Uni-loc and Benbo offer the same 'curved' bolt tripod design, so it's no surprise that the Uni-Loc 1600 has the same set-up procedure as the Benbo Trekker.

The best method is to loosen the large bolt, touch the 'forward' leg to the ground then move the other two back into the required position. Then, move the centre column into a vertical position and lock the bolt. It's a bit like getting a baby giraffe to stand up for the first time.

The centre column doesn't have to be vertical, of course. In fact it can be rotated through a full 360 degrees, even touching the ground beneath the tripod if required.

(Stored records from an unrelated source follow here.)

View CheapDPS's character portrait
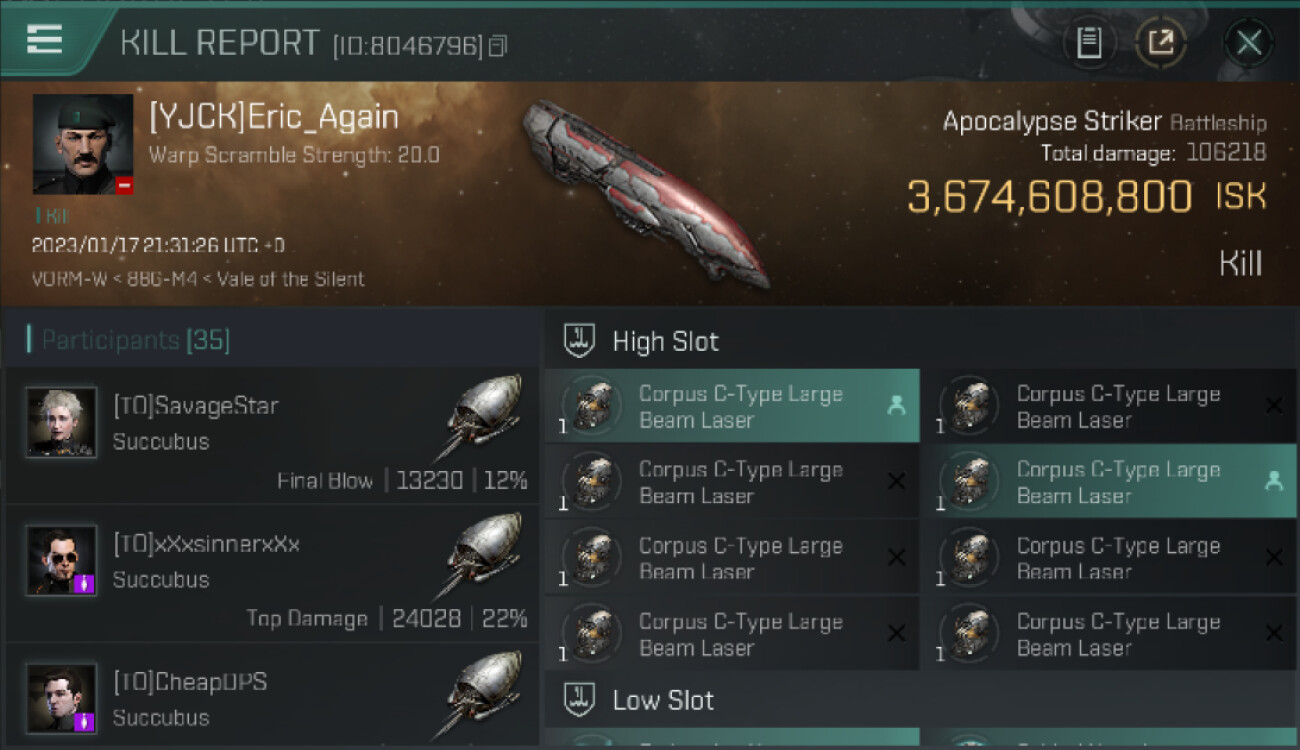This screenshot has height=750, width=1300. click(x=62, y=698)
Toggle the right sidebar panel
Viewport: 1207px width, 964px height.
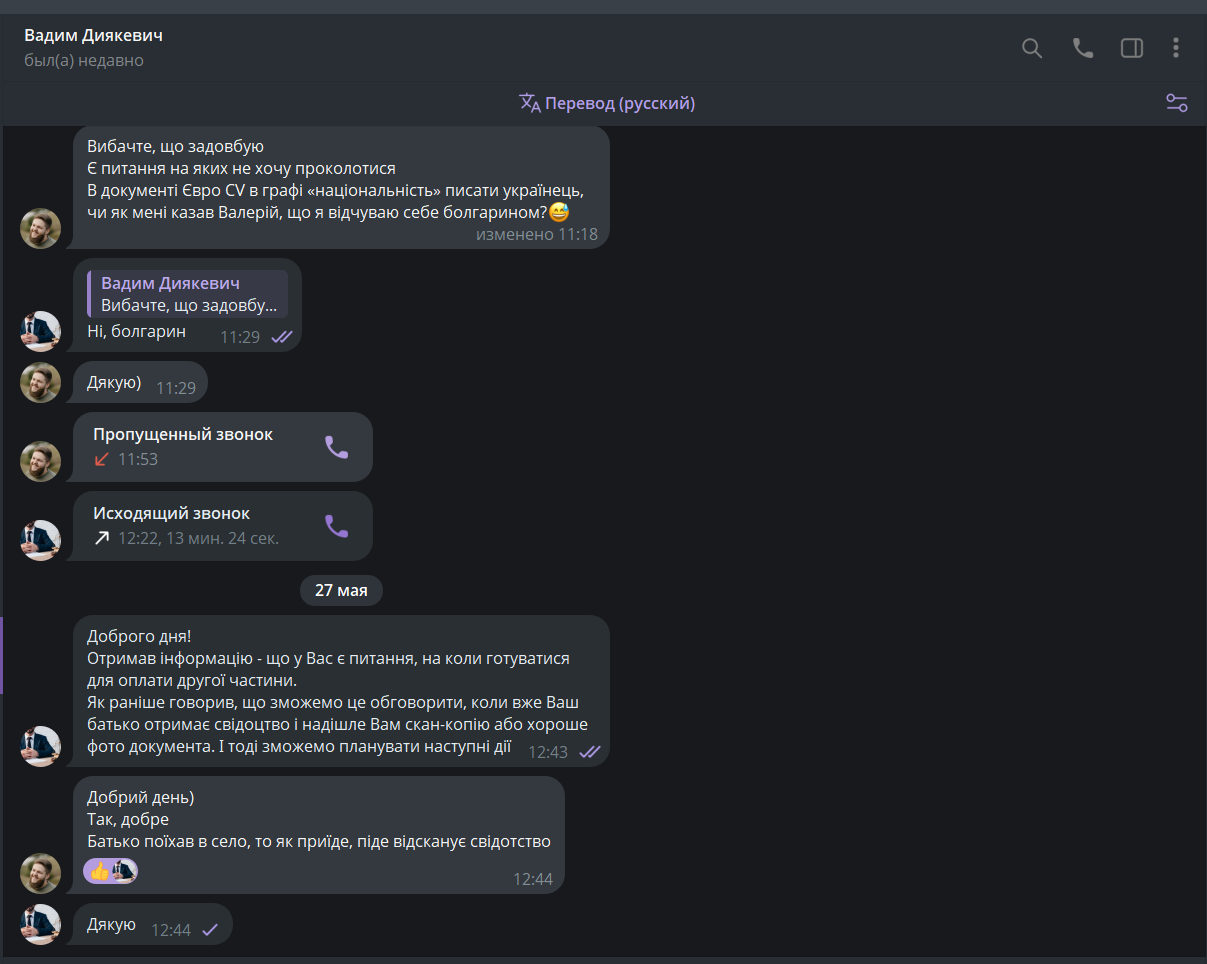(1132, 48)
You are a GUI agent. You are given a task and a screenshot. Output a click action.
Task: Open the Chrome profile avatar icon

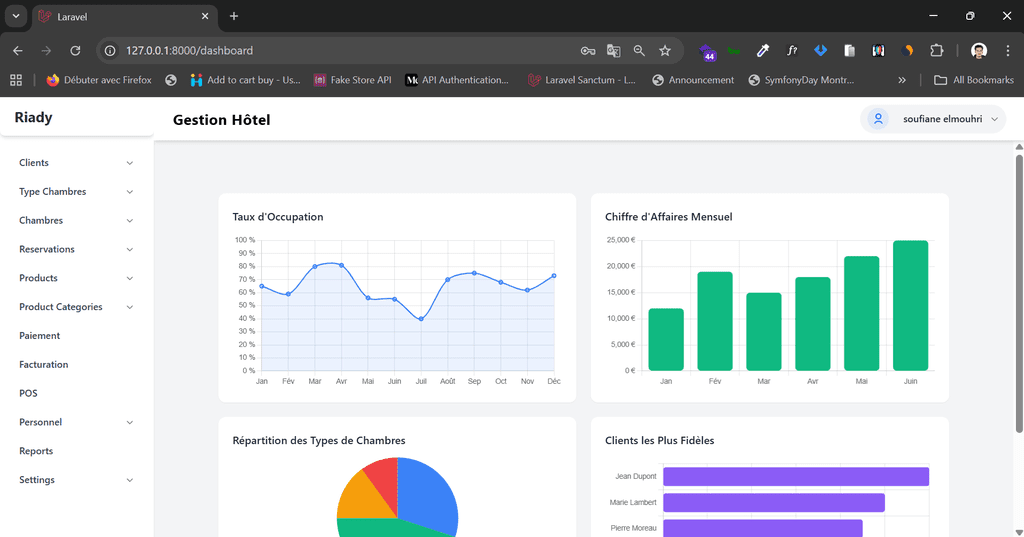coord(979,50)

You get similar flexibility with the legs, each of which can be moved to and locked at any angle relative to the rest. But this does all take a little practice before you've managed to master the whole process.

Once 'locked' into position, the Uni-Loc tripod is immensely rigid and stable. The sealed legs mean that you don't have to worry about standing it in mud, sand or water. However, since there are only two sections, this tripod is quite long even when collapsed, and doesn't have a great maximum height. For height, you need to rely on the long centre column, and that introduces some wobble.

With the Uni-loc you can shoot at ground level, against walls, alongside tabletops... its flexibility is extraordinary. 'Tripod' is too small a word for it. It's more a set of infinitely adjustable rigid limbs.

The Uni-Loc is versatile but demanding. It loses rigidity beyond chest-height but at or below these levels it's superb. However, while the Uni-Loc pan and tilt head we tested is strong, it is somewhat stiff in action.